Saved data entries

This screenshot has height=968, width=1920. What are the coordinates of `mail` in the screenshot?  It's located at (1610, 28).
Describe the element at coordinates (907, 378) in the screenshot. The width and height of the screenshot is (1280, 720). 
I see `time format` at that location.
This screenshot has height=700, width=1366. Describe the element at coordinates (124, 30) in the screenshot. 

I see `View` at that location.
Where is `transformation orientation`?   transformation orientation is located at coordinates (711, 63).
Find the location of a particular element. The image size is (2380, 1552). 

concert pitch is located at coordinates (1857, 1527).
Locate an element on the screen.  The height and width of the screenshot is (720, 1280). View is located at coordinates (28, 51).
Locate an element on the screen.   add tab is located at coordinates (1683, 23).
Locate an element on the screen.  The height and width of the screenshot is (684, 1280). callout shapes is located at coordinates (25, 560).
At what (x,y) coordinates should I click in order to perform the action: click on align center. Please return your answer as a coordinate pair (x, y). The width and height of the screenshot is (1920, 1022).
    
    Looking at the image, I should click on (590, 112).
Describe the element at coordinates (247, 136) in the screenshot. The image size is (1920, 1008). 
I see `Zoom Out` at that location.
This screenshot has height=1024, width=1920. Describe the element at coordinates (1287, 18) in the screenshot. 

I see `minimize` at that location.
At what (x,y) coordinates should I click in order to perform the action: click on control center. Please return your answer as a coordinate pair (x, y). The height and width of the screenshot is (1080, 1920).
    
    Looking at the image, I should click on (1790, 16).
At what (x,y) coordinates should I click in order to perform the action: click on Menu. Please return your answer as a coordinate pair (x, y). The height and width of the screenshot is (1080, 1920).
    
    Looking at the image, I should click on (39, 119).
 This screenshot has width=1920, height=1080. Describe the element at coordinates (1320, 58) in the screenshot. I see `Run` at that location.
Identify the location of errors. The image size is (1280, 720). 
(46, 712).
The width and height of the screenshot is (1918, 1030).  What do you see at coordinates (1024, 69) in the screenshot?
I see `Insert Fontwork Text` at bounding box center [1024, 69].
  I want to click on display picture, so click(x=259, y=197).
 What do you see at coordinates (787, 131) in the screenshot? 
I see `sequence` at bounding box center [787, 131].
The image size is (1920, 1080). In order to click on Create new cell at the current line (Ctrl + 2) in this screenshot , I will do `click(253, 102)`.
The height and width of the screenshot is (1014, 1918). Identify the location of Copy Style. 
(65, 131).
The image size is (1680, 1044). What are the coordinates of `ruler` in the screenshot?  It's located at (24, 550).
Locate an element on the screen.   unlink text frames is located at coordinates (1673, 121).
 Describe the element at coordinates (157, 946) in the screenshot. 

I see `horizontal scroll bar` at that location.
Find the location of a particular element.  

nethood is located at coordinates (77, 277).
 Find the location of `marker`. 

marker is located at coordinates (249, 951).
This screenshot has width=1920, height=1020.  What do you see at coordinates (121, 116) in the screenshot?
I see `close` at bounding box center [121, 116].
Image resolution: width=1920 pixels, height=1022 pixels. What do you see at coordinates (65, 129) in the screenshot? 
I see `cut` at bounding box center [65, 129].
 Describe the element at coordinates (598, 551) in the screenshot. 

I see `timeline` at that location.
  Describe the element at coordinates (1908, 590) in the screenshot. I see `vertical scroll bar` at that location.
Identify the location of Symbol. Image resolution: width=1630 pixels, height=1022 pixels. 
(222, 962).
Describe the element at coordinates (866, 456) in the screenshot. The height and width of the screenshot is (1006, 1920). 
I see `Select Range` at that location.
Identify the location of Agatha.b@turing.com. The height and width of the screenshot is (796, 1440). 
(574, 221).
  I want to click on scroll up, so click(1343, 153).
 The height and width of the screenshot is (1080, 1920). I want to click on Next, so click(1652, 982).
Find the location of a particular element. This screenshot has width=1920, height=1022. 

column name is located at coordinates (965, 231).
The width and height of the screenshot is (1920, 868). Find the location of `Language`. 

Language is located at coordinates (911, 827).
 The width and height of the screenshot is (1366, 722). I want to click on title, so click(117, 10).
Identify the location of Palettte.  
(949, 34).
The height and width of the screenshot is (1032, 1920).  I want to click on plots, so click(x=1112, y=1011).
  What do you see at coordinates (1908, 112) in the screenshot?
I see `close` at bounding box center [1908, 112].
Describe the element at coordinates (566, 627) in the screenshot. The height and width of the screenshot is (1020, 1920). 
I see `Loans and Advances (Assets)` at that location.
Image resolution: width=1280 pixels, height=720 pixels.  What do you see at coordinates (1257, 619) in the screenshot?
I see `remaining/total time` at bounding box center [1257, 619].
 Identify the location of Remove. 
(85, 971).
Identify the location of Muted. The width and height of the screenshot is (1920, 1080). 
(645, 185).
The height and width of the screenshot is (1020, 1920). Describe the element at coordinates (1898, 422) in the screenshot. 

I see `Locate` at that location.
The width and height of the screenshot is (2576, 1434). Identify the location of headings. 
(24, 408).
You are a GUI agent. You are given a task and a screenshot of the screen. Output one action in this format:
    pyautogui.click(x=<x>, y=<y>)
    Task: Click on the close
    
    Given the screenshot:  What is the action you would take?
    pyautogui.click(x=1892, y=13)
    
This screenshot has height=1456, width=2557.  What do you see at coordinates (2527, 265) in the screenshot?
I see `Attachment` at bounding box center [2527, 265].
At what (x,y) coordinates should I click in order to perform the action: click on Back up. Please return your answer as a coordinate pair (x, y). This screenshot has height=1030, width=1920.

→ INSTRUCTION:
Retype all of the records above, keeping every character and line break unchanged.

→ CORRECT RESPONSE:
This screenshot has height=968, width=1920. What are the coordinates of `mail` in the screenshot?  It's located at (1610, 28).
Describe the element at coordinates (907, 378) in the screenshot. The width and height of the screenshot is (1280, 720). 
I see `time format` at that location.
This screenshot has height=700, width=1366. Describe the element at coordinates (124, 30) in the screenshot. 

I see `View` at that location.
Where is `transformation orientation`?   transformation orientation is located at coordinates (711, 63).
Find the location of a particular element. The image size is (2380, 1552). 

concert pitch is located at coordinates (1857, 1527).
Locate an element on the screen.  The height and width of the screenshot is (720, 1280). View is located at coordinates (28, 51).
Locate an element on the screen.   add tab is located at coordinates (1683, 23).
Locate an element on the screen.  The height and width of the screenshot is (684, 1280). callout shapes is located at coordinates (25, 560).
At what (x,y) coordinates should I click in order to perform the action: click on align center. Please return your answer as a coordinate pair (x, y). The width and height of the screenshot is (1920, 1022).
    
    Looking at the image, I should click on (590, 112).
Describe the element at coordinates (247, 136) in the screenshot. The image size is (1920, 1008). 
I see `Zoom Out` at that location.
This screenshot has height=1024, width=1920. Describe the element at coordinates (1287, 18) in the screenshot. 

I see `minimize` at that location.
At what (x,y) coordinates should I click in order to perform the action: click on control center. Please return your answer as a coordinate pair (x, y). The height and width of the screenshot is (1080, 1920).
    
    Looking at the image, I should click on (1790, 16).
At what (x,y) coordinates should I click in order to perform the action: click on Menu. Please return your answer as a coordinate pair (x, y). The height and width of the screenshot is (1080, 1920).
    
    Looking at the image, I should click on (39, 119).
 This screenshot has width=1920, height=1080. Describe the element at coordinates (1320, 58) in the screenshot. I see `Run` at that location.
Identify the location of errors. The image size is (1280, 720). 
(46, 712).
The width and height of the screenshot is (1918, 1030).  What do you see at coordinates (1024, 69) in the screenshot?
I see `Insert Fontwork Text` at bounding box center [1024, 69].
  I want to click on display picture, so click(x=259, y=197).
 What do you see at coordinates (787, 131) in the screenshot? 
I see `sequence` at bounding box center [787, 131].
The image size is (1920, 1080). In order to click on Create new cell at the current line (Ctrl + 2) in this screenshot , I will do `click(253, 102)`.
The height and width of the screenshot is (1014, 1918). Identify the location of Copy Style. 
(65, 131).
The image size is (1680, 1044). What are the coordinates of `ruler` in the screenshot?  It's located at (24, 550).
Locate an element on the screen.   unlink text frames is located at coordinates (1673, 121).
 Describe the element at coordinates (157, 946) in the screenshot. 

I see `horizontal scroll bar` at that location.
Find the location of a particular element.  

nethood is located at coordinates (77, 277).
 Find the location of `marker`. 

marker is located at coordinates (249, 951).
This screenshot has width=1920, height=1020.  What do you see at coordinates (121, 116) in the screenshot?
I see `close` at bounding box center [121, 116].
Image resolution: width=1920 pixels, height=1022 pixels. What do you see at coordinates (65, 129) in the screenshot? 
I see `cut` at bounding box center [65, 129].
 Describe the element at coordinates (598, 551) in the screenshot. 

I see `timeline` at that location.
  Describe the element at coordinates (1908, 590) in the screenshot. I see `vertical scroll bar` at that location.
Identify the location of Symbol. Image resolution: width=1630 pixels, height=1022 pixels. 
(222, 962).
Describe the element at coordinates (866, 456) in the screenshot. The height and width of the screenshot is (1006, 1920). 
I see `Select Range` at that location.
Identify the location of Agatha.b@turing.com. The height and width of the screenshot is (796, 1440). 
(574, 221).
  I want to click on scroll up, so click(1343, 153).
 The height and width of the screenshot is (1080, 1920). I want to click on Next, so click(1652, 982).
Find the location of a particular element. This screenshot has width=1920, height=1022. 

column name is located at coordinates (965, 231).
The width and height of the screenshot is (1920, 868). Find the location of `Language`. 

Language is located at coordinates (911, 827).
 The width and height of the screenshot is (1366, 722). I want to click on title, so click(117, 10).
Identify the location of Palettte.  
(949, 34).
The height and width of the screenshot is (1032, 1920).  I want to click on plots, so click(x=1112, y=1011).
  What do you see at coordinates (1908, 112) in the screenshot?
I see `close` at bounding box center [1908, 112].
Describe the element at coordinates (566, 627) in the screenshot. The height and width of the screenshot is (1020, 1920). 
I see `Loans and Advances (Assets)` at that location.
Image resolution: width=1280 pixels, height=720 pixels.  What do you see at coordinates (1257, 619) in the screenshot?
I see `remaining/total time` at bounding box center [1257, 619].
 Identify the location of Remove. 
(85, 971).
Identify the location of Muted. The width and height of the screenshot is (1920, 1080). 
(645, 185).
The height and width of the screenshot is (1020, 1920). Describe the element at coordinates (1898, 422) in the screenshot. 

I see `Locate` at that location.
The width and height of the screenshot is (2576, 1434). Identify the location of headings. 
(24, 408).
You are a GUI agent. You are given a task and a screenshot of the screen. Output one action in this format:
    pyautogui.click(x=<x>, y=<y>)
    Task: Click on the close
    
    Given the screenshot:  What is the action you would take?
    pyautogui.click(x=1892, y=13)
    
This screenshot has height=1456, width=2557.  What do you see at coordinates (2527, 265) in the screenshot?
I see `Attachment` at bounding box center [2527, 265].
At what (x,y) coordinates should I click in order to perform the action: click on Back up. Please return your answer as a coordinate pair (x, y). This screenshot has height=1030, width=1920.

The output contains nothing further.